Cystic Angiomatosis Of Bone, Diffuse

Reid et al. (1989) described a family in which 12 persons in 4 generations had diffuse cystic angiomatosis of bone. The affected individuals were asymptomatic. Roentgenographically, the lesions occurred throughout the length of long bones and were osteolytic, with a thin sclerotic rim. The cortex of the bone was rarely involved and showed no periosteal reaction. Growth plate closure and remodeling were unaffected. With age, increasing sclerosis occurred, resulting in complete obliteration of the cyst with irregular reactive trabeculations. Five of the affected individuals were female. There were several examples of male-to-male transmission. Cystic angiomatosis of bone includes both hemangiomatosis and lymphangiomatosis. The disorder is different from monocentric massive osteolysis, which goes by the name of Gorham (Gorham and Stout, 1955) and appears to be nonmendelian.

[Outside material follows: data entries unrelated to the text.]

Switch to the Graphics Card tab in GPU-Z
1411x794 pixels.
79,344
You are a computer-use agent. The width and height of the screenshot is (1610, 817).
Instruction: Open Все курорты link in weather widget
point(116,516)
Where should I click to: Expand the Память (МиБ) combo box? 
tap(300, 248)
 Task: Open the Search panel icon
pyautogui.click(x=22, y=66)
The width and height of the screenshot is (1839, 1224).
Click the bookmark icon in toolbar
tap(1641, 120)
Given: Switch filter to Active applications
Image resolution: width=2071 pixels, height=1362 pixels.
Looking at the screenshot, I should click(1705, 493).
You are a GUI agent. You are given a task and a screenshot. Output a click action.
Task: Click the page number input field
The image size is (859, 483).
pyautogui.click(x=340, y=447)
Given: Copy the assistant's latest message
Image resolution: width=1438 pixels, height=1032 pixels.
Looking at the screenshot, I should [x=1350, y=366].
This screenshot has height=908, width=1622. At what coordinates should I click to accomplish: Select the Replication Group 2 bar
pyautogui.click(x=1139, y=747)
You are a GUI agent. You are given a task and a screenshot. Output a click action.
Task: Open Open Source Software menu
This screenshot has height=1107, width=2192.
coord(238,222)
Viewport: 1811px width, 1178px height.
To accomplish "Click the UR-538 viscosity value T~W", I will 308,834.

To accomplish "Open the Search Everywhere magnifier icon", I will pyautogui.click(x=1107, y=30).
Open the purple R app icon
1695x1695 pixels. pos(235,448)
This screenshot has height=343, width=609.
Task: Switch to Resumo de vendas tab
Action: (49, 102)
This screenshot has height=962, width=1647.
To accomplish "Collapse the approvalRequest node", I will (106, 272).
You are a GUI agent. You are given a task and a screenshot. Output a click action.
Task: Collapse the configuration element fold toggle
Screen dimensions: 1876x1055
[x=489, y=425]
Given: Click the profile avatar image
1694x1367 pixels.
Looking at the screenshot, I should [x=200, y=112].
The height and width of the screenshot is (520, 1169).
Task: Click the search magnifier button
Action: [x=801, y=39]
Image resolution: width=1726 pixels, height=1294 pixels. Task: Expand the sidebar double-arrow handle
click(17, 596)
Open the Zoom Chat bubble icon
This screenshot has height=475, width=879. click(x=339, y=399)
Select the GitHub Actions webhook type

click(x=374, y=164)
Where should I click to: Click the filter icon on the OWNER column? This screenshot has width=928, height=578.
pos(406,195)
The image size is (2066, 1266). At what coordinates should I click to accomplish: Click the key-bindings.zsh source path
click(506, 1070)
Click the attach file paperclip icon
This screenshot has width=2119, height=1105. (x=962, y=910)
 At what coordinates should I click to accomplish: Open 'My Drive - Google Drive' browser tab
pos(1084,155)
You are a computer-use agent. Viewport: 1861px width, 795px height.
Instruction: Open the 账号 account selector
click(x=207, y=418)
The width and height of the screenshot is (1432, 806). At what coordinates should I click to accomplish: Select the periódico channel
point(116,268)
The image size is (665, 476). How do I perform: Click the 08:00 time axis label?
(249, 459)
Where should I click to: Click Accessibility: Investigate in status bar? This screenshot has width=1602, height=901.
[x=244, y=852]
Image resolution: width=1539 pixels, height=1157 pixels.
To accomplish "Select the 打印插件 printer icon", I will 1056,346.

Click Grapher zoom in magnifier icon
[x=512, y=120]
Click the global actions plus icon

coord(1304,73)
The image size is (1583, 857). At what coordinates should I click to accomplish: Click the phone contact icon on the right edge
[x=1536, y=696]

Devlin et al. (1996) studied a patient with Gorham-Stout disease (GSD) who had massive resorption of his mandible, which extended to the maxilla, zygoma, right parietal region, and cranium. They tested the effects of the patient's serum, sampled both early in the course of treatment and later after the osteolysis was 'stabilized.' It was 'stabilized' on the formation of osteoclast-like multinuclear cells (MNCs) in cultures of normal human marrow. The serum in 10% by volume dilution markedly increased the number of MNCs formed in cultures of normal serum as well as stimulated the formation of resorption pits by MNCs on dentine slices. Serum collected after further therapy did not enhance the number of MNCs formed in marrow cultures compared to those formed in normal serum. Elevated levels of IL6 (147620) were detected in the early GSD serum that were 7 times the upper limit of the normal range, and after further treatment, IL6 levels fell to one quarter of the pretreatment value. The levels of IL-1-beta (147720), tumor necrosis factor-alpha (191190), transforming growth factor-alpha (190170), PTH (168450), and PTH-related peptide (168470) were not increased in pretreatment serum. Moreover, the addition of neutralizing antibodies to IL6 to the normal human bone marrow cultures effectively blocked the increase in multinucleated cell formation induced by active GSD serum. In this patient mandibular osteolysis was said to have followed a blow to the chin at age 9 years. The patient was initially treated for suspected osteomyelitis, but there was no response to antibiotics. At the age of 10 years, biopsy of the right zygoma yielded findings consistent with the diagnosis of GSD. Daily subcutaneous injections of calcitonin resulted in a decline in the rate of bone resorption. The patient then received infusions of pamidronate every 3-4 months, and there was no further enlargement of the lytic lesions. Because of deformation of the softened skull base, he was placed on cervical traction with halo apparatus, and radiation therapy was administered. The first serum specimen was obtained after the calcitonin therapy and initial pamidronate treatments. The second specimen was obtained about 9 months later, after additional courses of pamidronate and the radiation therapy. A year after radiation therapy, a successful cervical fusion was performed.